Three months after Richie Havens struck the opening chords of the Woodstock festival in August 1969, a quarter of a million people peacefully demonstrated in Washington, D.C., against the Vietnam War. Nobody knew then that the coda to the Age of Aquarius was looming. The Beatles had all but officially disbanded, while the Rolling Stones’ final gig of the ’60s would end it on an everlasting bummer.

December 6, 1969. The Altamont Speedway, located about a half-hour’s drive from Berkeley, California, had been booked for a free concert by Mick and the boys.

The Stones’ 1969 U.S. tour—their first in three years—had been a huge success, grossing a then-unheard-of $1.25 million. The Bay Area stop would be a way for the band, which had been criticized for high ticket prices during the tour, to thank their fans.

I was the part-time rock journalist for the Oakland Tribune. While the rest of the nation took the hippie mantra “Never trust anyone over 30” lightly, the ultraconservative Tribune‘s brain trust officially hated anyone under that age. The only reason I was hired was because the newspaper couldn’t afford to ignore the global popularity of Bay Area bands like Jefferson Airplane and the Grateful Dead.

In October 1969 a press release came in announcing that the Rolling Stones would be coming to the Oakland Coliseum on November 9. Calling the phone number on the release, I was amazed to reach the home of singer Judy Collins. Her then-boyfriend Stephen Stills answered and asked if I wanted to speak with Mick.

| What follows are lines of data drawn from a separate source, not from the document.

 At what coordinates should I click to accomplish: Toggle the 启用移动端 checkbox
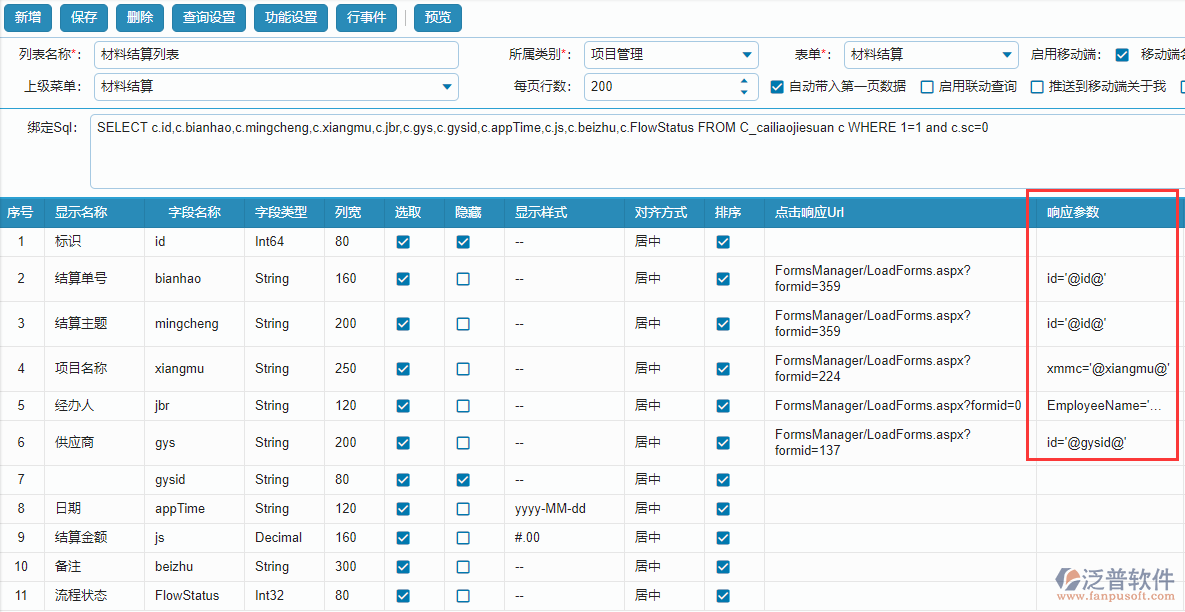(1121, 55)
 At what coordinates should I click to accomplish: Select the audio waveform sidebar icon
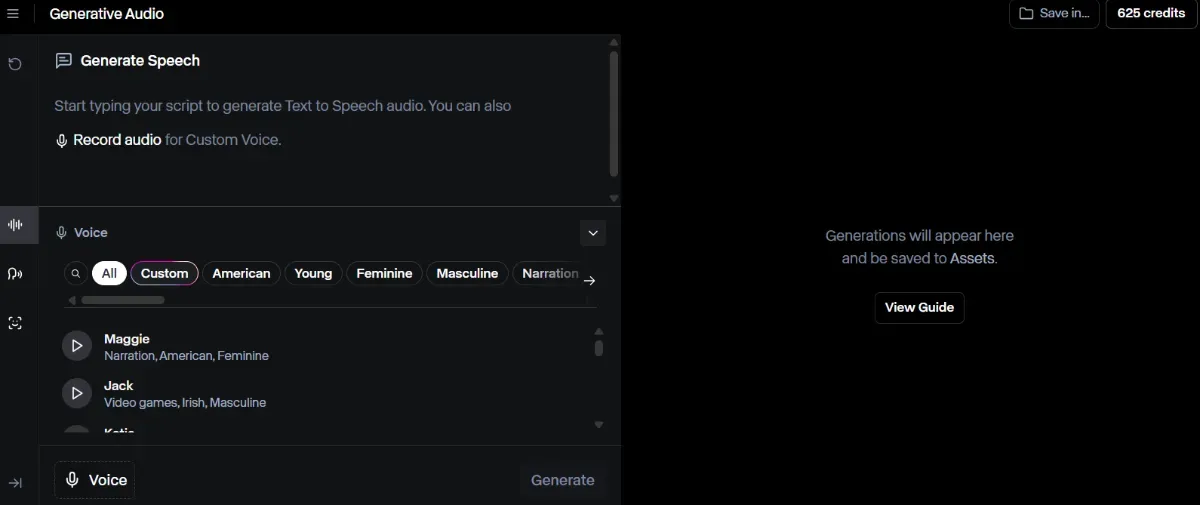(15, 225)
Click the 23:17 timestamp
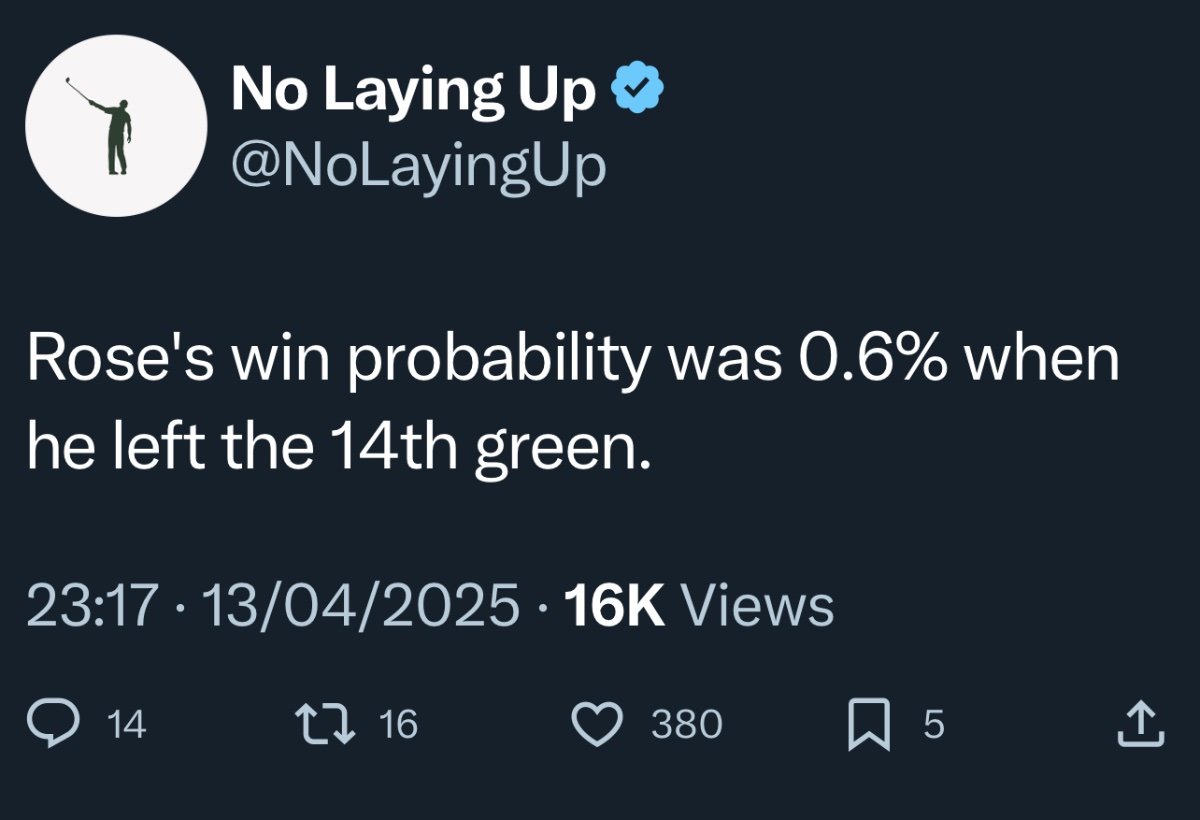The height and width of the screenshot is (820, 1200). (x=92, y=605)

Before I could ask if he meant Jagger or Taylor (Brian Jones’ recent replacement), the Stones’ lead singer was on the line. Jagger expressed fears of being out of touch with Bay Area music fans, wondered if the band’s greatest hits would still be appropriate, asked semiseriously if it was too late to join up for the Sexual Revolution in Berkeley and was emphatic that he would not sing “Satisfaction” after he turned 40.